[What the exercise asks]: Transcribe all the records with complete accuracy.

[Supplied data]:
------------------------------
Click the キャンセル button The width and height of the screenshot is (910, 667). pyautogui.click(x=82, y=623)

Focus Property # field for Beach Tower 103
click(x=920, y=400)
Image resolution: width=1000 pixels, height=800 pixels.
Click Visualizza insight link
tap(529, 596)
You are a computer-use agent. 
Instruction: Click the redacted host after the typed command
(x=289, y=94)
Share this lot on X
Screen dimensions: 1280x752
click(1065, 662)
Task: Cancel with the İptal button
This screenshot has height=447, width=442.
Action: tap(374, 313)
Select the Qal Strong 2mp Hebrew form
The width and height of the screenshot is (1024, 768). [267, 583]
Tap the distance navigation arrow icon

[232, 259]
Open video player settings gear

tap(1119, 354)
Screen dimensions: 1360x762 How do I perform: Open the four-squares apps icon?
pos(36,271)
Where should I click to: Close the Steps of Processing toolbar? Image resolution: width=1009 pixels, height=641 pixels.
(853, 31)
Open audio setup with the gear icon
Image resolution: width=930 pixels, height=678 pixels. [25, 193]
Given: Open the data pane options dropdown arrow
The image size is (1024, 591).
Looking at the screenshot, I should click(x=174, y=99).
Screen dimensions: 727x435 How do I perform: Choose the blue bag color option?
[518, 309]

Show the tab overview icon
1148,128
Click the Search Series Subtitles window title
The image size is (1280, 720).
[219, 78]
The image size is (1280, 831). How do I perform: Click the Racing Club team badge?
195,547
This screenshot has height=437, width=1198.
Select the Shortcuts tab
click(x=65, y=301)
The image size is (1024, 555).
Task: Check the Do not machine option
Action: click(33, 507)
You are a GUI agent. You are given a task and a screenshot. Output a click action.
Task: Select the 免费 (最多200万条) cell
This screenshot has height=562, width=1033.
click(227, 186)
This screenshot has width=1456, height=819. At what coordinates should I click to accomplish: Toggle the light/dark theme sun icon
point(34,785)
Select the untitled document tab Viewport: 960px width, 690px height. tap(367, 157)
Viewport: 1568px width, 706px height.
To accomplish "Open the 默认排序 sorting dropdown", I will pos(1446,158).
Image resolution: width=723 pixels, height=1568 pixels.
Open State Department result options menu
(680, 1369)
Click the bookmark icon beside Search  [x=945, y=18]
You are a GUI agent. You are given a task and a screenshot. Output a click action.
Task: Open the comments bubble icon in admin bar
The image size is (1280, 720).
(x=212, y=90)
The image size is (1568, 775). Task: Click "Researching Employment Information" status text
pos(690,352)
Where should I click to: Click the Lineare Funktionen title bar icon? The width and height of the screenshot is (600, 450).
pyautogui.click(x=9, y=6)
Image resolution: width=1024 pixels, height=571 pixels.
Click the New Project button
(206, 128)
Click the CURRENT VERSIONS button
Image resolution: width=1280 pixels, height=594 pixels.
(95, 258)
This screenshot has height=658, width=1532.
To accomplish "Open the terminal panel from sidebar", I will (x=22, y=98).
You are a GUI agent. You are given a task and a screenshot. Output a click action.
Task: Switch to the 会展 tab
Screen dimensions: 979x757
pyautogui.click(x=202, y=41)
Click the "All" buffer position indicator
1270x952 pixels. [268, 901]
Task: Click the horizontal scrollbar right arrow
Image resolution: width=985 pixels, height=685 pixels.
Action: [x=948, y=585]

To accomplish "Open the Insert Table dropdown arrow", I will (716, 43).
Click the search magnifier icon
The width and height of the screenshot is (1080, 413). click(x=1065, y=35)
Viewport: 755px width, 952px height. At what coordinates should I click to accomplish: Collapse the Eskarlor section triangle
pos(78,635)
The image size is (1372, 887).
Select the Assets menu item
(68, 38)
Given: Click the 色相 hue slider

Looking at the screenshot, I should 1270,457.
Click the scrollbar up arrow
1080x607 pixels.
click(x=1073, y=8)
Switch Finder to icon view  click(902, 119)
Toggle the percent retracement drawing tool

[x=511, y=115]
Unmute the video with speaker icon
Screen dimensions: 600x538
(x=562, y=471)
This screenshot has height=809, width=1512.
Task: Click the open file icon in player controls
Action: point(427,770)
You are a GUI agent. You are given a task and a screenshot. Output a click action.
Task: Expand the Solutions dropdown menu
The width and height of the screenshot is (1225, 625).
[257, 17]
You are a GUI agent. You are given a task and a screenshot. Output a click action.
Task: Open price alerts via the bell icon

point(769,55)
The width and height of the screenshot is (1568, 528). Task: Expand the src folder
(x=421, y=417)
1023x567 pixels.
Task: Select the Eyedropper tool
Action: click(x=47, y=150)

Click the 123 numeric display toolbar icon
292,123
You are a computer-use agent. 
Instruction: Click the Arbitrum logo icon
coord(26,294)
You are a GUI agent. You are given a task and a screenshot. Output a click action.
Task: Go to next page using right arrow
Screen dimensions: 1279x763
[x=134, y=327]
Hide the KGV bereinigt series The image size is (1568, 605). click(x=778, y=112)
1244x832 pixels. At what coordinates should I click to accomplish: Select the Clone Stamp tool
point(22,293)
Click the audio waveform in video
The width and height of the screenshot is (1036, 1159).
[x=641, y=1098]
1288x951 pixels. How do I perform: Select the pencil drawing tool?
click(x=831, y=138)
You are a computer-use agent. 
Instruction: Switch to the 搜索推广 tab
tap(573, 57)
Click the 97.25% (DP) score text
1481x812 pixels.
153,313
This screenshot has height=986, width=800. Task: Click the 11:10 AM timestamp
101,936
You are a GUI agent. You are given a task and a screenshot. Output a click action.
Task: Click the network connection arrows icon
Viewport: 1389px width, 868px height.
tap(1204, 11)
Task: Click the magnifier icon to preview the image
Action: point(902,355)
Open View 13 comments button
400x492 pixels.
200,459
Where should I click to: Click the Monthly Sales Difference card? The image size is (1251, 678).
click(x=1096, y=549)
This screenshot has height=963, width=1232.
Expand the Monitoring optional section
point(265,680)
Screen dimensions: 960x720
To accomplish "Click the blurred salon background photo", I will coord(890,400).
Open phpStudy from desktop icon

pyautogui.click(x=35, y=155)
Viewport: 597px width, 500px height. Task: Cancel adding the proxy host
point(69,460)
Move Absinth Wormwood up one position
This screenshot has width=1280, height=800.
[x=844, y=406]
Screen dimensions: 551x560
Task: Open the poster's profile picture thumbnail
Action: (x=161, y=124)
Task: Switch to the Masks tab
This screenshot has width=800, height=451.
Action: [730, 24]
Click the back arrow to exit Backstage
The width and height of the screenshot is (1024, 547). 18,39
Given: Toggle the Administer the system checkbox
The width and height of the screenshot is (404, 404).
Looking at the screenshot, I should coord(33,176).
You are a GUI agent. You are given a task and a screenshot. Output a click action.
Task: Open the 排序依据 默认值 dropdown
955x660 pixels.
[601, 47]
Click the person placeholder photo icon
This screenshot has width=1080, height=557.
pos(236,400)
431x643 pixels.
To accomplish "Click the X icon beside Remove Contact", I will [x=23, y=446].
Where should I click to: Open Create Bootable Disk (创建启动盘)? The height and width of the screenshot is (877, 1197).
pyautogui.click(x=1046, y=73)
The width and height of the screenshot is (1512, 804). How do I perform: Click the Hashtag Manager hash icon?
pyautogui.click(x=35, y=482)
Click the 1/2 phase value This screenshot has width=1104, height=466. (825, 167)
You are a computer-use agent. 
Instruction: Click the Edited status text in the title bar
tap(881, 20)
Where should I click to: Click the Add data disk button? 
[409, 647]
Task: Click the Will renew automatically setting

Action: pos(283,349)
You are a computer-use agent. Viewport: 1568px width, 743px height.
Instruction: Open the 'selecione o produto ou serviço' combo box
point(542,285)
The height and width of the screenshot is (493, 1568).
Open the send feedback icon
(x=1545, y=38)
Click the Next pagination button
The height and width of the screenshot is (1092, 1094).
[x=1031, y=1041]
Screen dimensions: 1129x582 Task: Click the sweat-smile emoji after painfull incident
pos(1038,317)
------------------------------
[Final answer]:
Click the キャンセル button The width and height of the screenshot is (910, 667). pyautogui.click(x=82, y=623)

Focus Property # field for Beach Tower 103
click(x=920, y=400)
Image resolution: width=1000 pixels, height=800 pixels.
Click Visualizza insight link
tap(529, 596)
You are a computer-use agent. 
Instruction: Click the redacted host after the typed command
(x=289, y=94)
Share this lot on X
Screen dimensions: 1280x752
click(1065, 662)
Task: Cancel with the İptal button
This screenshot has height=447, width=442.
Action: tap(374, 313)
Select the Qal Strong 2mp Hebrew form
The width and height of the screenshot is (1024, 768). [267, 583]
Tap the distance navigation arrow icon

[232, 259]
Open video player settings gear

tap(1119, 354)
Screen dimensions: 1360x762 How do I perform: Open the four-squares apps icon?
pos(36,271)
Where should I click to: Close the Steps of Processing toolbar? Image resolution: width=1009 pixels, height=641 pixels.
(853, 31)
Open audio setup with the gear icon
Image resolution: width=930 pixels, height=678 pixels. [25, 193]
Given: Open the data pane options dropdown arrow
The image size is (1024, 591).
Looking at the screenshot, I should click(x=174, y=99).
Screen dimensions: 727x435 How do I perform: Choose the blue bag color option?
[518, 309]

Show the tab overview icon
1148,128
Click the Search Series Subtitles window title
The image size is (1280, 720).
[219, 78]
The image size is (1280, 831). How do I perform: Click the Racing Club team badge?
195,547
This screenshot has height=437, width=1198.
Select the Shortcuts tab
click(x=65, y=301)
The image size is (1024, 555).
Task: Check the Do not machine option
Action: click(33, 507)
You are a GUI agent. You are given a task and a screenshot. Output a click action.
Task: Select the 免费 (最多200万条) cell
This screenshot has height=562, width=1033.
click(227, 186)
This screenshot has width=1456, height=819. At what coordinates should I click to accomplish: Toggle the light/dark theme sun icon
point(34,785)
Select the untitled document tab Viewport: 960px width, 690px height. tap(367, 157)
Viewport: 1568px width, 706px height.
To accomplish "Open the 默认排序 sorting dropdown", I will pos(1446,158).
Image resolution: width=723 pixels, height=1568 pixels.
Open State Department result options menu
(680, 1369)
Click the bookmark icon beside Search  [x=945, y=18]
You are a GUI agent. You are given a task and a screenshot. Output a click action.
Task: Open the comments bubble icon in admin bar
The image size is (1280, 720).
(x=212, y=90)
The image size is (1568, 775). Task: Click "Researching Employment Information" status text
pos(690,352)
Where should I click to: Click the Lineare Funktionen title bar icon? The width and height of the screenshot is (600, 450).
pyautogui.click(x=9, y=6)
Image resolution: width=1024 pixels, height=571 pixels.
Click the New Project button
(206, 128)
Click the CURRENT VERSIONS button
Image resolution: width=1280 pixels, height=594 pixels.
(95, 258)
This screenshot has height=658, width=1532.
To accomplish "Open the terminal panel from sidebar", I will (x=22, y=98).
You are a GUI agent. You are given a task and a screenshot. Output a click action.
Task: Switch to the 会展 tab
Screen dimensions: 979x757
pyautogui.click(x=202, y=41)
Click the "All" buffer position indicator
1270x952 pixels. [268, 901]
Task: Click the horizontal scrollbar right arrow
Image resolution: width=985 pixels, height=685 pixels.
Action: [x=948, y=585]

To accomplish "Open the Insert Table dropdown arrow", I will (716, 43).
Click the search magnifier icon
The width and height of the screenshot is (1080, 413). click(x=1065, y=35)
Viewport: 755px width, 952px height. At what coordinates should I click to accomplish: Collapse the Eskarlor section triangle
pos(78,635)
The image size is (1372, 887).
Select the Assets menu item
(68, 38)
Given: Click the 色相 hue slider

Looking at the screenshot, I should 1270,457.
Click the scrollbar up arrow
1080x607 pixels.
click(x=1073, y=8)
Switch Finder to icon view  click(902, 119)
Toggle the percent retracement drawing tool

[x=511, y=115]
Unmute the video with speaker icon
Screen dimensions: 600x538
(x=562, y=471)
This screenshot has height=809, width=1512.
Task: Click the open file icon in player controls
Action: point(427,770)
You are a GUI agent. You are given a task and a screenshot. Output a click action.
Task: Expand the Solutions dropdown menu
The width and height of the screenshot is (1225, 625).
[257, 17]
You are a GUI agent. You are given a task and a screenshot. Output a click action.
Task: Open price alerts via the bell icon

point(769,55)
The width and height of the screenshot is (1568, 528). Task: Expand the src folder
(x=421, y=417)
1023x567 pixels.
Task: Select the Eyedropper tool
Action: click(x=47, y=150)

Click the 123 numeric display toolbar icon
292,123
You are a computer-use agent. 
Instruction: Click the Arbitrum logo icon
coord(26,294)
You are a GUI agent. You are given a task and a screenshot. Output a click action.
Task: Go to next page using right arrow
Screen dimensions: 1279x763
[x=134, y=327]
Hide the KGV bereinigt series The image size is (1568, 605). click(x=778, y=112)
1244x832 pixels. At what coordinates should I click to accomplish: Select the Clone Stamp tool
point(22,293)
Click the audio waveform in video
The width and height of the screenshot is (1036, 1159).
[x=641, y=1098]
1288x951 pixels. How do I perform: Select the pencil drawing tool?
click(x=831, y=138)
You are a computer-use agent. 
Instruction: Switch to the 搜索推广 tab
tap(573, 57)
Click the 97.25% (DP) score text
1481x812 pixels.
153,313
This screenshot has height=986, width=800. Task: Click the 11:10 AM timestamp
101,936
You are a GUI agent. You are given a task and a screenshot. Output a click action.
Task: Click the network connection arrows icon
Viewport: 1389px width, 868px height.
tap(1204, 11)
Task: Click the magnifier icon to preview the image
Action: point(902,355)
Open View 13 comments button
400x492 pixels.
200,459
Where should I click to: Click the Monthly Sales Difference card? The image size is (1251, 678).
click(x=1096, y=549)
This screenshot has height=963, width=1232.
Expand the Monitoring optional section
point(265,680)
Screen dimensions: 960x720
To accomplish "Click the blurred salon background photo", I will coord(890,400).
Open phpStudy from desktop icon

pyautogui.click(x=35, y=155)
Viewport: 597px width, 500px height. Task: Cancel adding the proxy host
point(69,460)
Move Absinth Wormwood up one position
This screenshot has width=1280, height=800.
[x=844, y=406]
Screen dimensions: 551x560
Task: Open the poster's profile picture thumbnail
Action: (x=161, y=124)
Task: Switch to the Masks tab
This screenshot has width=800, height=451.
Action: [730, 24]
Click the back arrow to exit Backstage
The width and height of the screenshot is (1024, 547). 18,39
Given: Toggle the Administer the system checkbox
The width and height of the screenshot is (404, 404).
Looking at the screenshot, I should coord(33,176).
You are a GUI agent. You are given a task and a screenshot. Output a click action.
Task: Open the 排序依据 默认值 dropdown
955x660 pixels.
[601, 47]
Click the person placeholder photo icon
This screenshot has width=1080, height=557.
pos(236,400)
431x643 pixels.
To accomplish "Click the X icon beside Remove Contact", I will [x=23, y=446].
Where should I click to: Open Create Bootable Disk (创建启动盘)? The height and width of the screenshot is (877, 1197).
pyautogui.click(x=1046, y=73)
The width and height of the screenshot is (1512, 804). How do I perform: Click the Hashtag Manager hash icon?
pyautogui.click(x=35, y=482)
Click the 1/2 phase value This screenshot has width=1104, height=466. (825, 167)
You are a computer-use agent. 
Instruction: Click the Edited status text in the title bar
tap(881, 20)
Where should I click to: Click the Add data disk button? 
[409, 647]
Task: Click the Will renew automatically setting

Action: pos(283,349)
You are a computer-use agent. Viewport: 1568px width, 743px height.
Instruction: Open the 'selecione o produto ou serviço' combo box
point(542,285)
The height and width of the screenshot is (493, 1568).
Open the send feedback icon
(x=1545, y=38)
Click the Next pagination button
The height and width of the screenshot is (1092, 1094).
[x=1031, y=1041]
Screen dimensions: 1129x582 Task: Click the sweat-smile emoji after painfull incident
pos(1038,317)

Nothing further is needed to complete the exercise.